:: WHAT TO WORK ON ::
Only the lines from the one containing "Given: Click the" through the end of the material are to be echoed, each exactly as it appears.

:: DATA TO USE ::
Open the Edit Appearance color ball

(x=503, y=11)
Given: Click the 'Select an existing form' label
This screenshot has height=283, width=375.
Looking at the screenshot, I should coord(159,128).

:: OUTPUT FOR THIS EXERCISE ::
Given: Click the 'Select an existing form' label
This screenshot has height=283, width=375.
Looking at the screenshot, I should coord(159,128).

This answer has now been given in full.